*REQUIREMENTS*. Rewrite the part of the triangle inequality answer starting at "Hint: It will" and ending at "are non negative.)", putting "Heron's area formula" in place of "Heron's formula".

*QUOTED TEXT*.

------------------------------------

Prove or disprove inequality: $2a^2 + 2b^2 + 3c^2 \ge 16P$ Let $a,b,c$ be the lengths of the sides of a triangle with area $P$ 
prove or disprove inequality:  $2a^2 + 2b^2 + 3c^2 \ge 16P$
 A: 
$$2a^2 + 2b^2 + 3c^2 \overset{?}{\ge} 16P\tag{1}$$

Hint: It will be helpful to know Heron's formula that provides a formula for the area of a triangle with sides length $a, b, c$:
$$P = \sqrt{s(s-a)(s-b)(s-c)}$$
where $ s=\dfrac{a+b+c}{2}$. This gives us
$$\text{Area}\;=\;\;P = \frac{1}{4}\sqrt{(a^2 + b^2 + c^2)^2 - 2(a^4 + b^4 + c^4)}$$
where $a, b, c$ are the side lengths of a triangle
Substituting $P$ into your original inequality, you can work with proving/disproving the following inequality: 
$$2a^2 + 2b^2 + 3c^2 \geq 4\sqrt{(a^2 + b^2 + c^2)^2 - 2(a^4 + b^4 + c^4)}\tag{2}$$


*

*Start with squaring each side of the inequality $(2)$. (This is fine to do, without needing to consider a change in the direction of the inequality, because both sides are non negative.)

------------------------------------

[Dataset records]

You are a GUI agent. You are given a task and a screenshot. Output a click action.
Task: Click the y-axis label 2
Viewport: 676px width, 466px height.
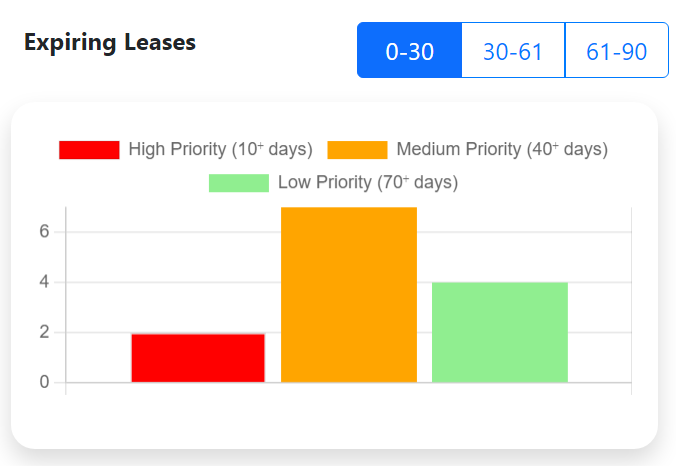pos(44,332)
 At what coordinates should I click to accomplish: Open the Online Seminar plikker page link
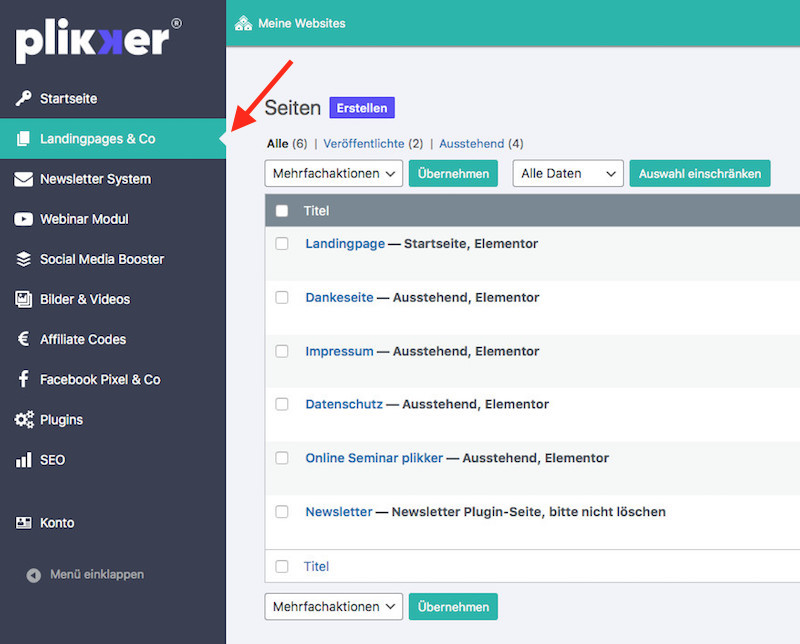[x=373, y=458]
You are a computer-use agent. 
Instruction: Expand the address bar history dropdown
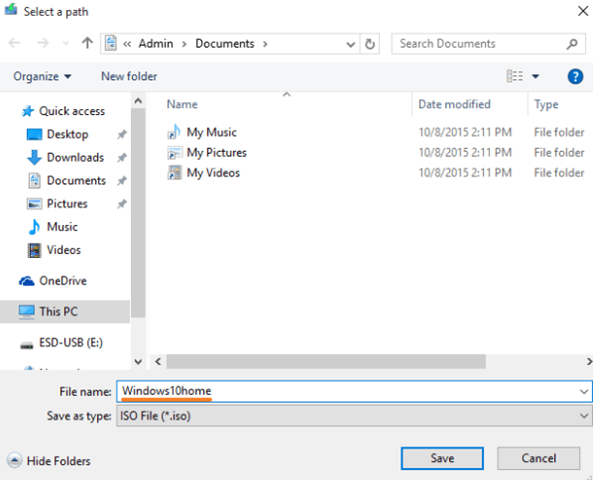coord(351,44)
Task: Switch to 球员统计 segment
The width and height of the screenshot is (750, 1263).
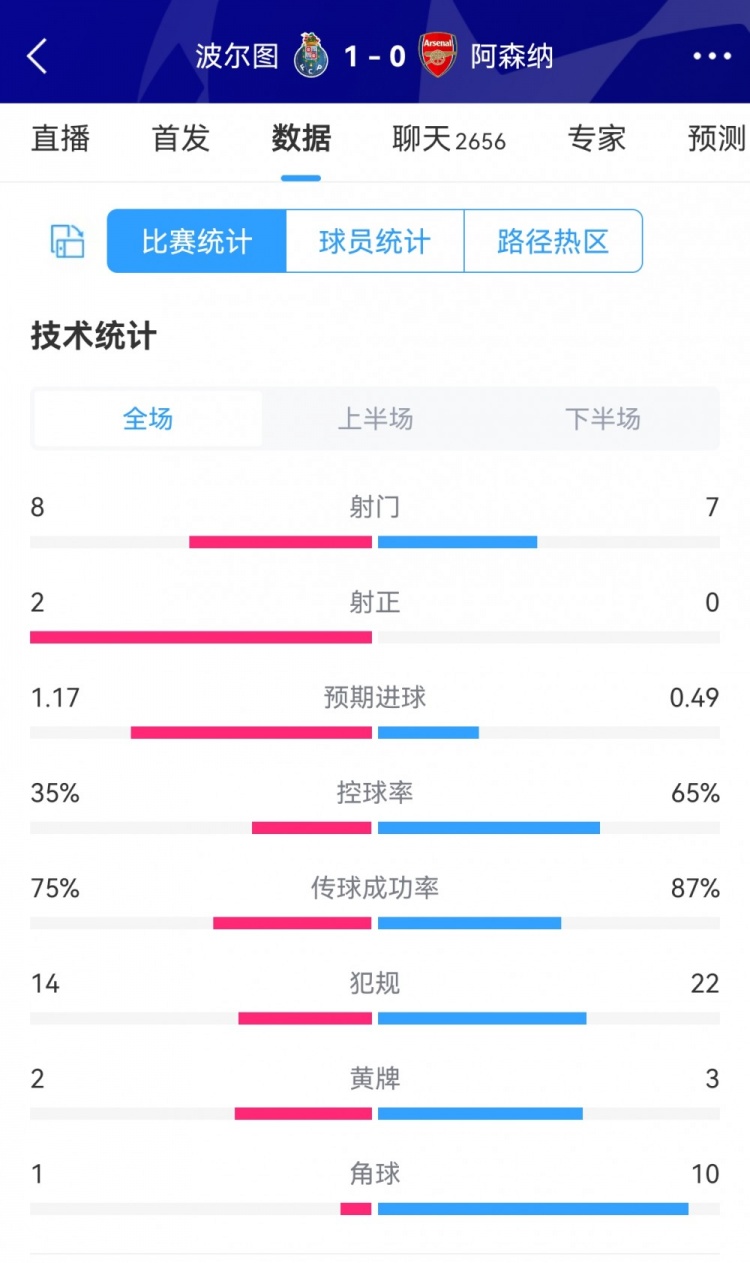Action: pyautogui.click(x=375, y=241)
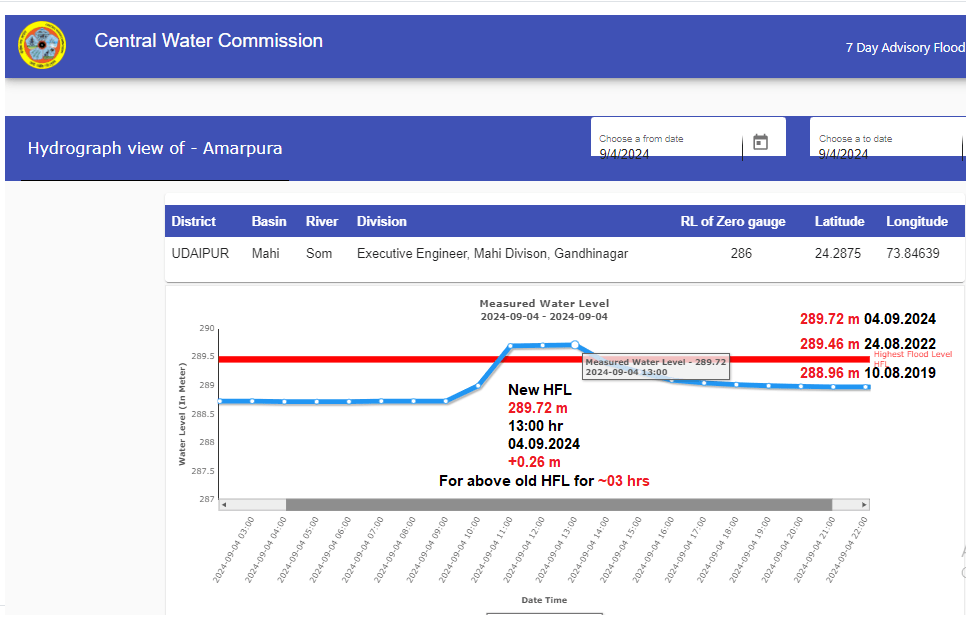This screenshot has height=634, width=966.
Task: Select the 10:00 data point on hydrograph
Action: 478,385
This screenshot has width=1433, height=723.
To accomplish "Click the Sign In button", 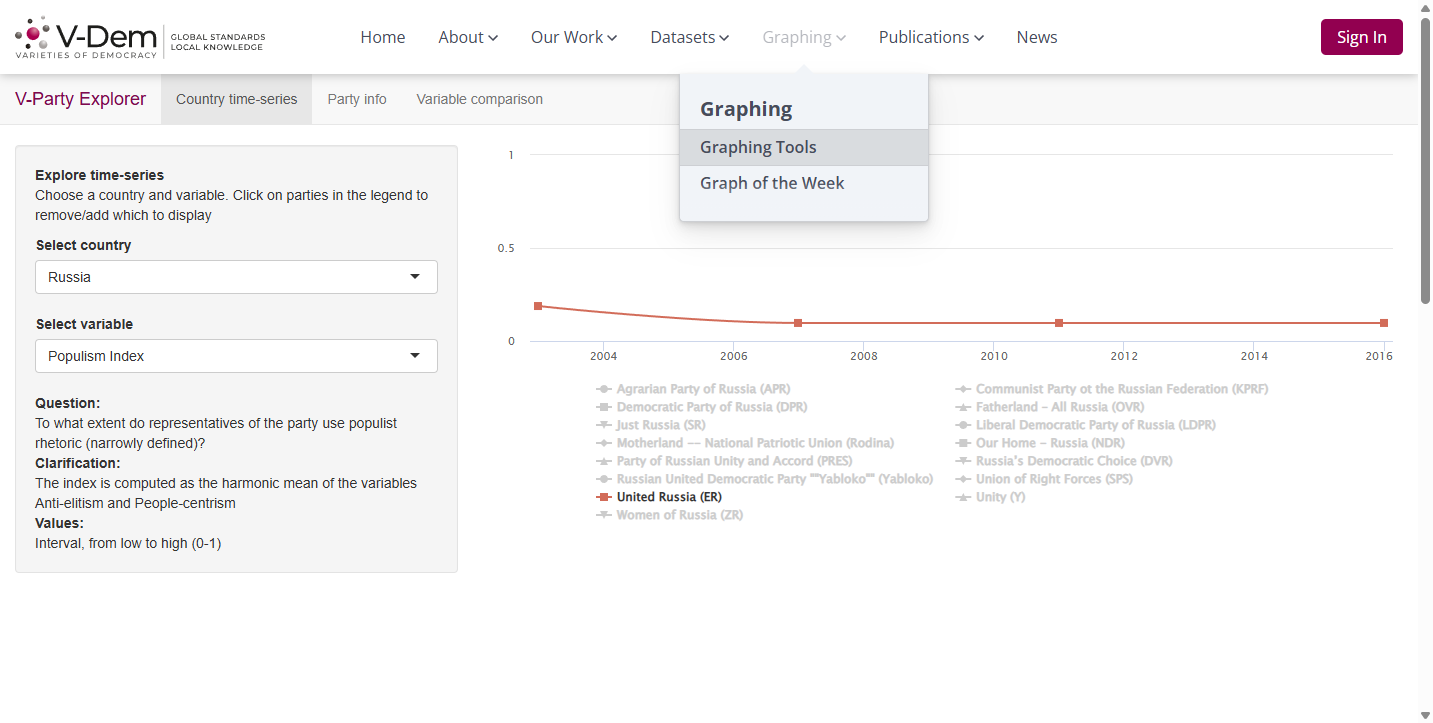I will click(x=1362, y=37).
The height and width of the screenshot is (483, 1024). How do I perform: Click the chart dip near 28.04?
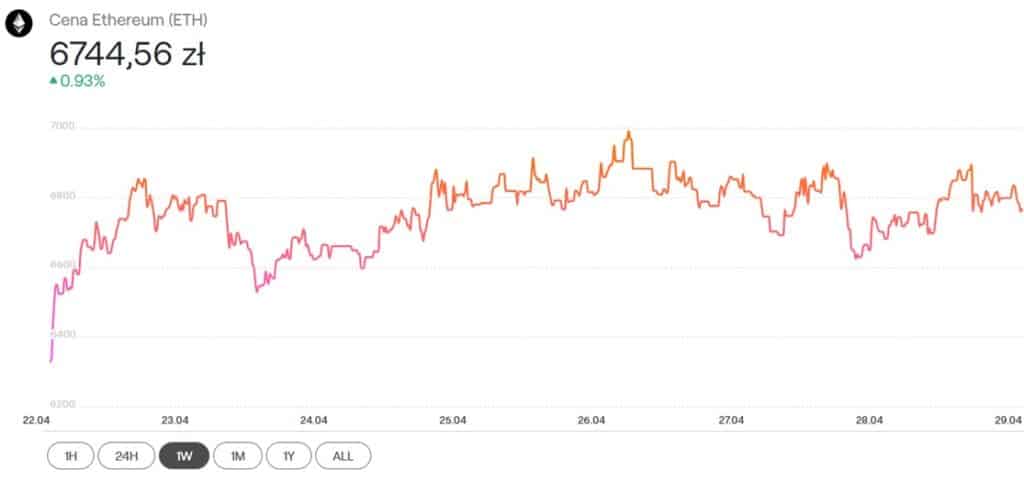tap(857, 257)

------------------------------------

*RESULT FOR THIS TASK*.
Hint: It will be helpful to know Heron's area formula that provides a formula for the area of a triangle with sides length $a, b, c$:
$$P = \sqrt{s(s-a)(s-b)(s-c)}$$
where $ s=\dfrac{a+b+c}{2}$. This gives us
$$\text{Area}\;=\;\;P = \frac{1}{4}\sqrt{(a^2 + b^2 + c^2)^2 - 2(a^4 + b^4 + c^4)}$$
where $a, b, c$ are the side lengths of a triangle
Substituting $P$ into your original inequality, you can work with proving/disproving the following inequality: 
$$2a^2 + 2b^2 + 3c^2 \geq 4\sqrt{(a^2 + b^2 + c^2)^2 - 2(a^4 + b^4 + c^4)}\tag{2}$$


*

*Start with squaring each side of the inequality $(2)$. (This is fine to do, without needing to consider a change in the direction of the inequality, because both sides are non negative.)